BODIPY-C16 uptake assay
Uptake assays were performed as described previously (Li et al., 2005). Cells were seeded at a density of 3 × 105 cells per well of a 6-well plate. Cells were cultured in serum free media supplemented with 2 μM BODIPY FL C16 (Invitrogen; Cat# D3821) for the indicated times. Cells were harvested by trypsinization and analyzed by flow cytometry. Median fluorescence intensity was compared between samples at various time points.
Lipogenesis Assay
Cells were seeded at a density of 3 × 105 cells per well of a 6-well plate. Cells were pre-treated with 50 μM (−)-trans-C75 (Cayman Chemical), 1 μM lapatinib, or DMSO for 2 h prior to a 6 h incubation with 0.667 μCi/mL [1-14C]-acetic acid (PerkinElmer; Cat# NEC084H001MC). Cells were harvested by trypsinization and lipids were extracted as previously described (Olsen et al., 2010). 14C incorporation was measured was measured by scintillation counting (3 replicates per sample for n = 3 experiments). Average disintegrations per min (DPM) was normalized to protein concentration.
Viability Assays
Cell viability was assessed after 48-hour treatment using CellTiter 96 Aqueous One Solution Cell Proliferation Assay (Promega; Cat# G3582). The absorbance at 490 nm (OD 490 nm) was normalized against DMSO treated controls. Annexin V (Alexa Fluor® 647 conjugate; Invitrogen; Cat# A23204) staining was performed according to manufacturer’s instructions. Live cell imaging was performed using an IncucyteZoom (Essen BioScience) and a Cytation5 (BioTek) multimodal plate reader. 1×104 cells were seeded into wells of a 96-well plate. Cells were imaged (3 wells per treatment for n = 3 experiments) prior to and 48 h after treatment with sulfosuccinimidyl oleate (SSO; Cayman Chemical; Cat# 11211). Percent confluency was calculated at each time point for each well. Proliferation is presented as the average fold change in percent confluency of replicate wells for each treatment.
Seahorse Metabolic Assays
Rates of net oxygen consumption (OCR) and net extracellular acidification (ECAR) were determined concurrently using a Seahorse XF24–3 metabolic flux analyzer and standard Seahorse XF Mito Stress Test and Seahorse XF Glycolysis Stress Test kits according to the manufacturer’s instructions (Agilent Technologies, Santa Clara, CA, USA). Cells were routinely assayed in unbuffered bicarbonate-, phenol red-, and serum-free Dulbecco’s Modification of Eagle’s Medium (DMEM) containing 2 mM glutamine in the presence or absence of glucose (5.6 mM) and/or pyruvate (1 mM). Complete test media containing DMEM = 5.6 mM glucose, 2 mM glutamine, 1 mM pyruvate, and 0 mM lactate – or dropout media lacking various combinations of the principal energy substrates (i.e., glucose, pyruvate, and glutamine) – were prepared fresh before use (Corning Mediatech, Manassas, VA, USA).
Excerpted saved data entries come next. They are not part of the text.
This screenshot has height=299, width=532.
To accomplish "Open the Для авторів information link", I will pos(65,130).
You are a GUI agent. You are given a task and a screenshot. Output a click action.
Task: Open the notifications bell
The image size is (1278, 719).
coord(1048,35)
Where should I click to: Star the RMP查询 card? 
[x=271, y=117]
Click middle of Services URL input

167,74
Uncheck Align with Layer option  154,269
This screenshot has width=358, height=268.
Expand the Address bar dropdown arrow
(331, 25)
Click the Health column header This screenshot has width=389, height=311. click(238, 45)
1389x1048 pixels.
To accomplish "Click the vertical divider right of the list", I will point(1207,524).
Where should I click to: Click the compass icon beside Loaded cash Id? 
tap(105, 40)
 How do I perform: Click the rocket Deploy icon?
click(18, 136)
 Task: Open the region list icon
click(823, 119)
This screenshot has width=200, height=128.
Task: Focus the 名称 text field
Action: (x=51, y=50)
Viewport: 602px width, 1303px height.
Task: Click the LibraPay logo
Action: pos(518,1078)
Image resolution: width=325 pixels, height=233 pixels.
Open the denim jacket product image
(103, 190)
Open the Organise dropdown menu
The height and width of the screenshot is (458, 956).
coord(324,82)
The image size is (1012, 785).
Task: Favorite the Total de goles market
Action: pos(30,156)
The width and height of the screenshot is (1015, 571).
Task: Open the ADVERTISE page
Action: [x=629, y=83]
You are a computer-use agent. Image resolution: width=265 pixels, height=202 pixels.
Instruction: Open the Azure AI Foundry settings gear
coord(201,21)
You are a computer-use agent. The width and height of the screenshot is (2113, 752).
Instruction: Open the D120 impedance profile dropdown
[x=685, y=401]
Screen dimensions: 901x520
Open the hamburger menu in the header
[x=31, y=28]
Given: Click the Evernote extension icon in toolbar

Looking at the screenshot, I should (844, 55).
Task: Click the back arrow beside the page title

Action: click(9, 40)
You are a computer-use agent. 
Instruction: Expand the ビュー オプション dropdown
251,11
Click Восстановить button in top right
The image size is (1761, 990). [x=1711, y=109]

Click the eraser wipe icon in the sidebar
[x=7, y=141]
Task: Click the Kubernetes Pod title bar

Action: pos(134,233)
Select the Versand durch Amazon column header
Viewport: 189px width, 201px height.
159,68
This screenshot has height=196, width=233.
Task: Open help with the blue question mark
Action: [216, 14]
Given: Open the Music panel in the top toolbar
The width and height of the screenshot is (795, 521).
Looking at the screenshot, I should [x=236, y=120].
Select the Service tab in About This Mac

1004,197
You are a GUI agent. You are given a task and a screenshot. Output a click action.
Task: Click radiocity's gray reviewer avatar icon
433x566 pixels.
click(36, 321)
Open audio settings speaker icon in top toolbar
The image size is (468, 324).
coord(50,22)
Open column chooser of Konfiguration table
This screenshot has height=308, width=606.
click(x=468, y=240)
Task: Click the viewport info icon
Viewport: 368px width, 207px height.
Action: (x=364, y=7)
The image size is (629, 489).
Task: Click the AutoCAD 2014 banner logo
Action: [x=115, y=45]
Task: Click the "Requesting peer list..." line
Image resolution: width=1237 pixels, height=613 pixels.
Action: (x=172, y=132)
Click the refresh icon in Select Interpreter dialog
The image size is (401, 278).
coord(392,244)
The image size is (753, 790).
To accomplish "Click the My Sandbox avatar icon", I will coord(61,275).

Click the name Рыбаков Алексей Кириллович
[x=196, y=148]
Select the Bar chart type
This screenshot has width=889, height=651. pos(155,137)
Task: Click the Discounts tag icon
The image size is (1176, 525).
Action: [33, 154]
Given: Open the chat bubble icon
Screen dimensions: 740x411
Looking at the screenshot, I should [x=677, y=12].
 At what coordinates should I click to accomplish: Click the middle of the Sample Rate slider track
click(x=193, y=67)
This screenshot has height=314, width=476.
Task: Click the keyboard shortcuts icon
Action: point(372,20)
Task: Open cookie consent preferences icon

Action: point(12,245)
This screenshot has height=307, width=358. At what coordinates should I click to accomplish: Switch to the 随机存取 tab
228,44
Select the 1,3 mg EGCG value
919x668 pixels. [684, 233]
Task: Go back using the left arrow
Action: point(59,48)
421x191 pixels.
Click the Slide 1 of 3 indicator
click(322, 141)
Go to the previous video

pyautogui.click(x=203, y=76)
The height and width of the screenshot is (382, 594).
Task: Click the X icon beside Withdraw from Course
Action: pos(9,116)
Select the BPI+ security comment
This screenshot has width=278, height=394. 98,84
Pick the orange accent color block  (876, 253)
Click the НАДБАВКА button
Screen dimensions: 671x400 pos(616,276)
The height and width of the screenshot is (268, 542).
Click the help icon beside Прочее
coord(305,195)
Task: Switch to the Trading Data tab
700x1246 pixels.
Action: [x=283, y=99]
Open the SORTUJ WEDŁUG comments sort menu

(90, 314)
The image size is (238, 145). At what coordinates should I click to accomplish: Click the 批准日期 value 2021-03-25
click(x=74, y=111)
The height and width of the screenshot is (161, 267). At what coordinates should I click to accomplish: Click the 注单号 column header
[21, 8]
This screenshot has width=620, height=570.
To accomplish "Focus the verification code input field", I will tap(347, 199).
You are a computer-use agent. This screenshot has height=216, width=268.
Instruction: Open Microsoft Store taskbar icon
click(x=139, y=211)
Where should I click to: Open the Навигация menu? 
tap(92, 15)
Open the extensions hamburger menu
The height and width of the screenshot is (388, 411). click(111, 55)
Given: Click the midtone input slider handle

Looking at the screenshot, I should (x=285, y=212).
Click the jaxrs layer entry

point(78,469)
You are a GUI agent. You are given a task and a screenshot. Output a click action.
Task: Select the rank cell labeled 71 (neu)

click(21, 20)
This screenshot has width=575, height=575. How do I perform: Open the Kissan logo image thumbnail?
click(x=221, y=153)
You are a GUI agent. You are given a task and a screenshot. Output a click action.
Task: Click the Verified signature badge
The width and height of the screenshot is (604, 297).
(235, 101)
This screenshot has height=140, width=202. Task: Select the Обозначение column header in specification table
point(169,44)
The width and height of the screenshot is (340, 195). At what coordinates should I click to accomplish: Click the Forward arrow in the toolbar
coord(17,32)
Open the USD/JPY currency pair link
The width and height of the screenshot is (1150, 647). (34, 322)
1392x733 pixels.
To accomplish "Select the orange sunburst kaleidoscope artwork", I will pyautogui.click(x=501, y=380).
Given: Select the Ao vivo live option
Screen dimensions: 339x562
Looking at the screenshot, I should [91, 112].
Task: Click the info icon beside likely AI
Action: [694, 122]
Glucose Utilization and Lactate Production Assays
Glucose utilization was assayed as the net disappearance of glucose from the culture medium, and lactate production was assayed in parallel as the net accumulation of lactate in the same samples as described previously (Robey et al., 2000). Cells were routinely tested in defined basal DMEM containing 5.6 mM glucose and lacking phenol red which interferes with the colorimetric coupled enzymatic assays used to measure both glucose and lactate concentrations. All experiments were performed in the presence of non-limiting physiological concentrations of glucose and under conditions of linear net glucose disappearance and lactate accumulation. All measured of medium glucose and lactate content were also normalized for cell protein content to control for differences in cell number.
Hexokinase Assays
Total hexokinase activity was measured astheglucose-phosphorylating capacity of fresh whole cell lysates using a standard glucose 6-phosphate dehydrogenase-coupled assay as described previously (Robey et al., 2000). All data were expressed as specific hexokinase activity in units per g of total cellular protein where 1 unit is defined as the amount of enzyme activity resulting in the coupled formation of 1 mol NADPH per min at 25°C.
Transfection
Transient siRNA transfections were performed with Lipofectamine RNAiMAX (Invitrogen; Cat# 13778150) according to the manufacturer’s instructions. Cells were harvested for western blot or Annexin V staining 72 h after transfection.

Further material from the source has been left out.